Blu-ray Disc ? Wikipedia



> Die BD setzte sich gegen HD DVD und VMD als HD-Mitbewerber durch.


----------



## NuVeon (4. Januar 2010)

es gab doch auch mal so ein hdcd format ... die sollte so weit ich weis mal 175 gb haben. war aber offenbar nur ein labor versuch das stand mal in ner alten encarta version drin ...


----------



## mixxed_up (1. Februar 2010)

Weiß keiner mehr was von der HD VMD? Irgendwas muss doch draus geworden sein. Ich habe immer noch gesucht und nichts vom einstellen dieses Projektes gesehen ...


----------



## GR-Thunderstorm (2. Februar 2010)

mixxed_up schrieb:


> Weiß keiner mehr was von der HD VMD? Irgendwas muss doch draus geworden sein. Ich habe immer noch gesucht und nichts vom einstellen dieses Projektes gesehen ...

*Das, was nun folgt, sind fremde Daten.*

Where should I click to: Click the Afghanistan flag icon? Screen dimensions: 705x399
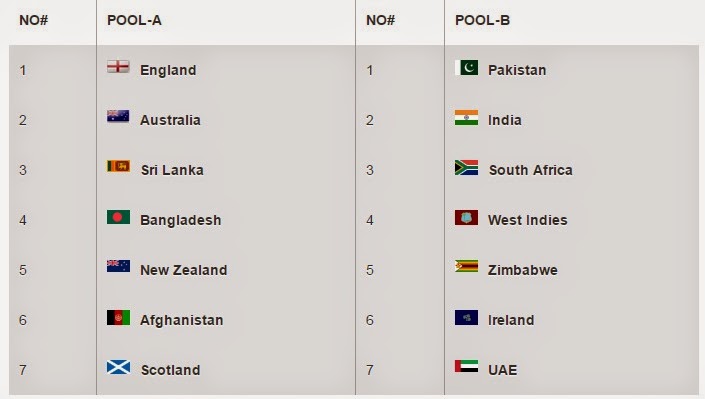pyautogui.click(x=118, y=318)
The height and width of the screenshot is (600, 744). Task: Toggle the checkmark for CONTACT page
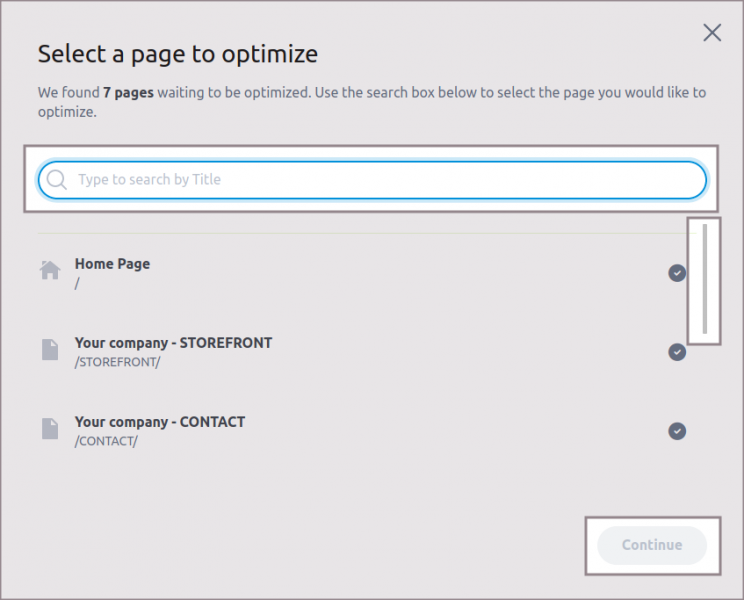(x=677, y=431)
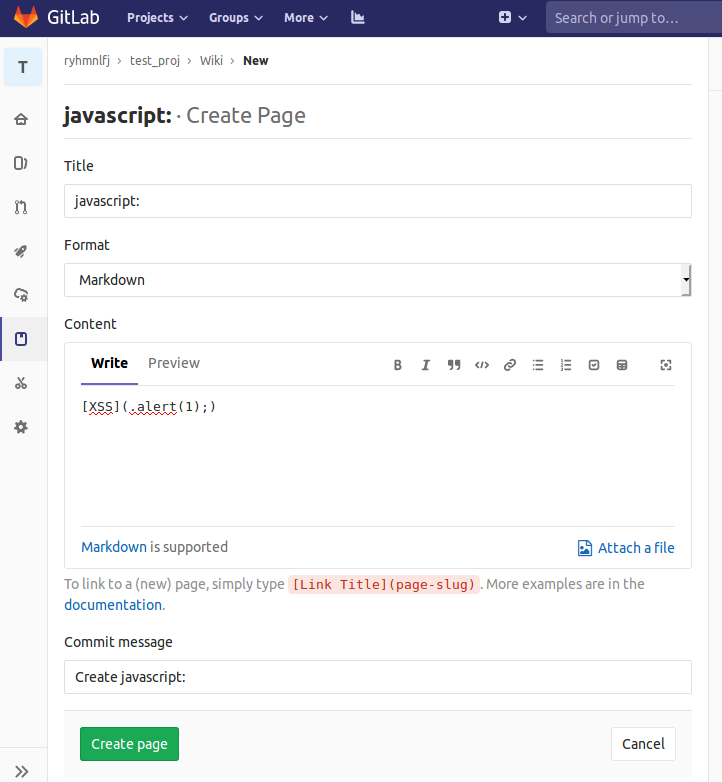Apply bold formatting in editor toolbar
The image size is (722, 782).
(x=398, y=365)
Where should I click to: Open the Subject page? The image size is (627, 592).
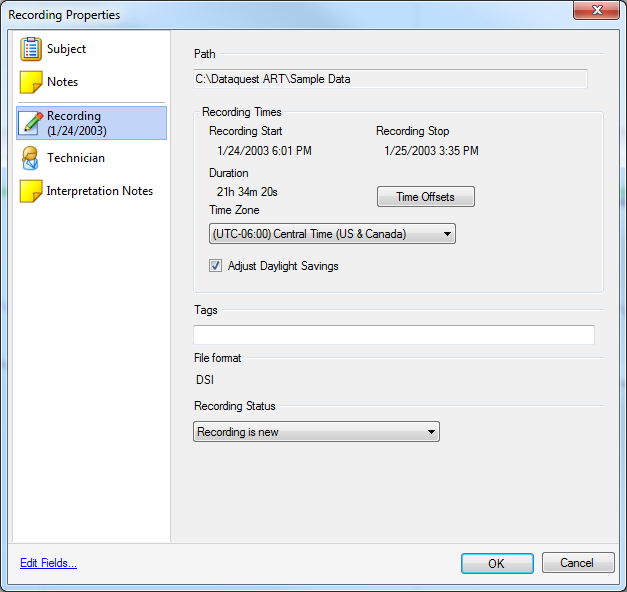(x=66, y=49)
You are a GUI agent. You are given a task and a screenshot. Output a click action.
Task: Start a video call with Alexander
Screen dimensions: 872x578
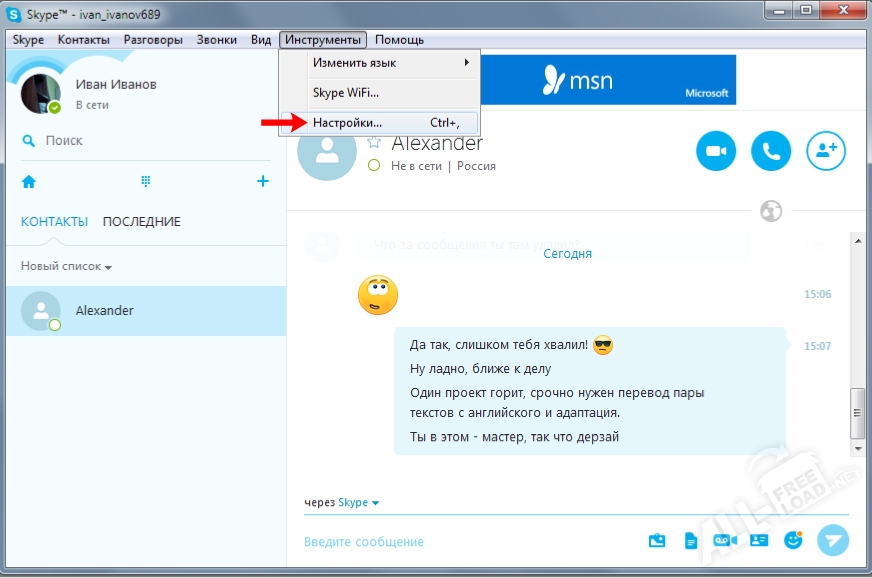(716, 151)
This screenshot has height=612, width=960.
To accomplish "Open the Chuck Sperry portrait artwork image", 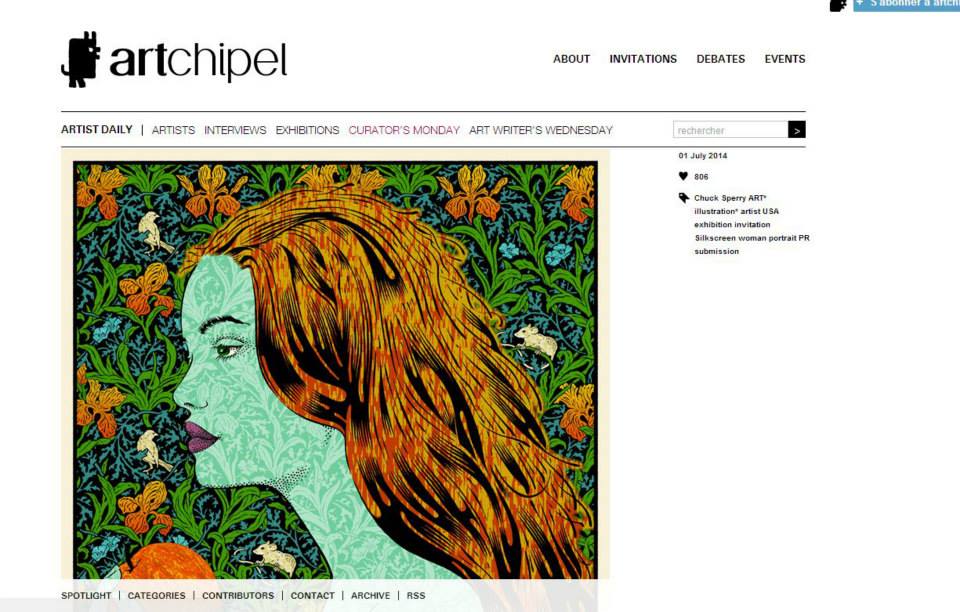I will pyautogui.click(x=336, y=367).
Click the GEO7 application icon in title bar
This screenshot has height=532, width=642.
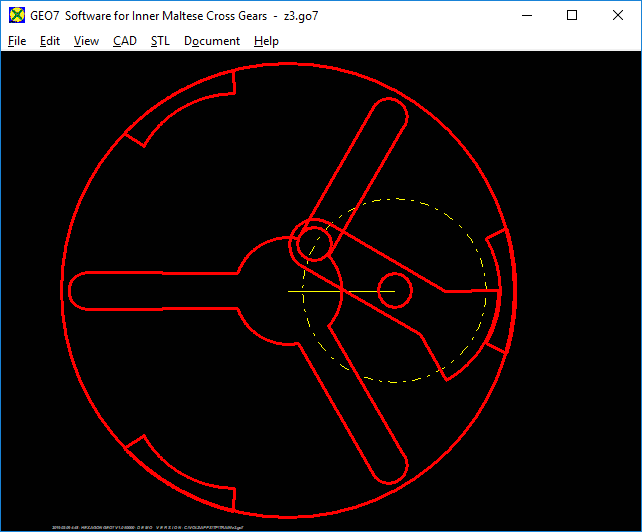(x=16, y=16)
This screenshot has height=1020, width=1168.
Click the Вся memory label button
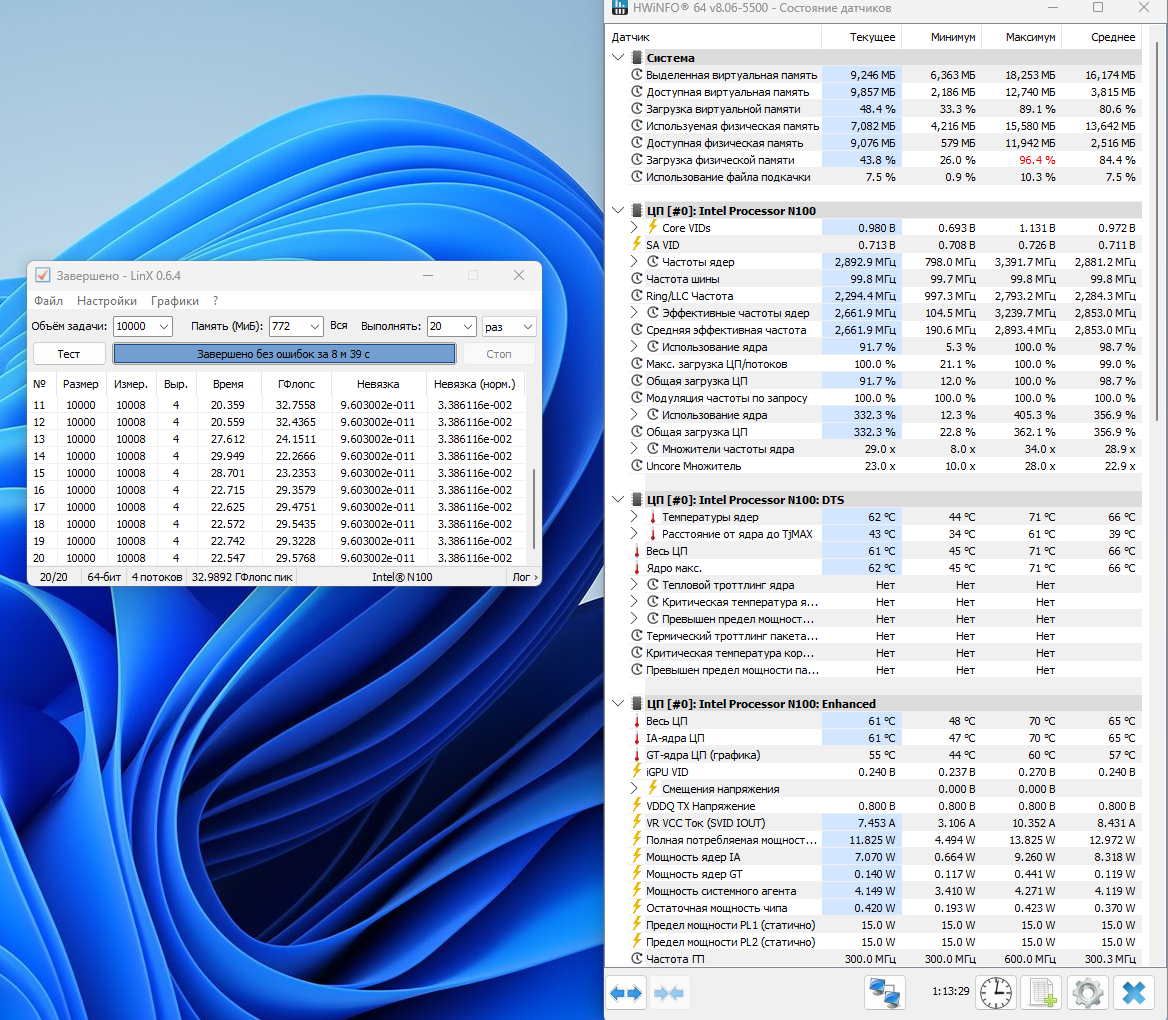339,326
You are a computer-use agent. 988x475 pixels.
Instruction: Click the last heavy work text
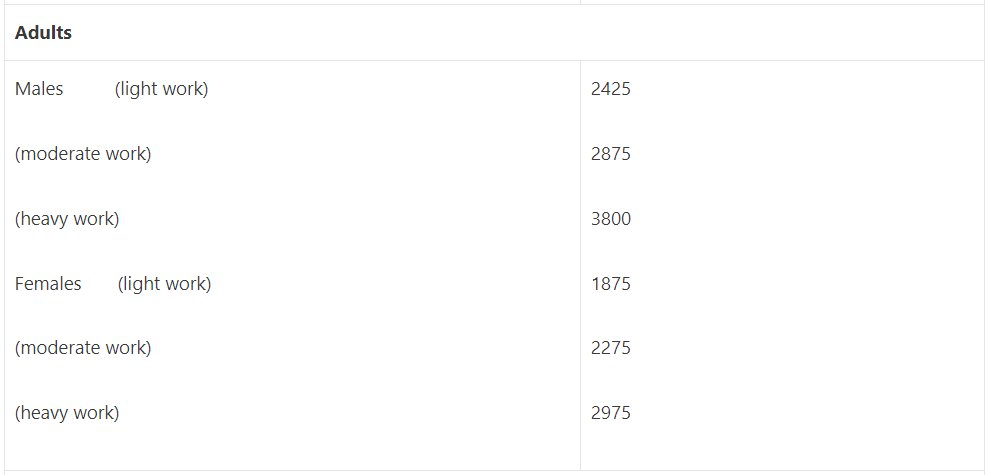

Der Markt ist halt nicht groß genug für noch ein HD-Medium, sonst hätten auch HD-DVD und BD koexistieren können, aber einer musste halt verschwinden. BluRay ist heute zu weit verbreitet, als dass sich da VMD noch groß durchsetzen könnte.
Ich würde auch keinen Sinn darin sehen, jetzt noch ein Format auf den Markt zu prügeln, wo schon relativ viele einen BD-Player haben.



> Eigentlich sollte die auch in Deutschland eingeführt werden, in Frankreich gibt es die anscheinend schon lange.



Zumindest bei Amazon.fr findet sich praktisch nicht ein sinnvolles Ergebnis, wenn man nach VMD sucht. Bei BluRay sieht es ganz anders aus.


----------



## Jan565 (2. Februar 2010)

HD VMD hat hier doch nie wirklich eine chance bekommen. Ich kenne auch nur BD und HD-DVD. Wobei HD-DVD erst von Microsoft so groß gelobt wurde und behaupteten BD ist nicht die Zukunft. Naja, sieht damit voll auf die Nase gefallen. Ich frage mich aber, was kommt nach BD? Ich gehe mal davon aus, dass es Theoretisch möglich ist, 1TB auf eine solche Scheibe zu bekommen. Aber sowas wird die Zukunft zeigen.


----------



## Two-Face (2. Februar 2010)

Jan565 schrieb:


> HD VMD hat hier doch nie wirklich eine chance bekommen. Ich kenne auch nur BD und HD-DVD. Wobei HD-DVD erst von Microsoft so groß gelobt wurde und behaupteten BD ist nicht die Zukunft. Naja, sieht damit voll auf die Nase gefallen.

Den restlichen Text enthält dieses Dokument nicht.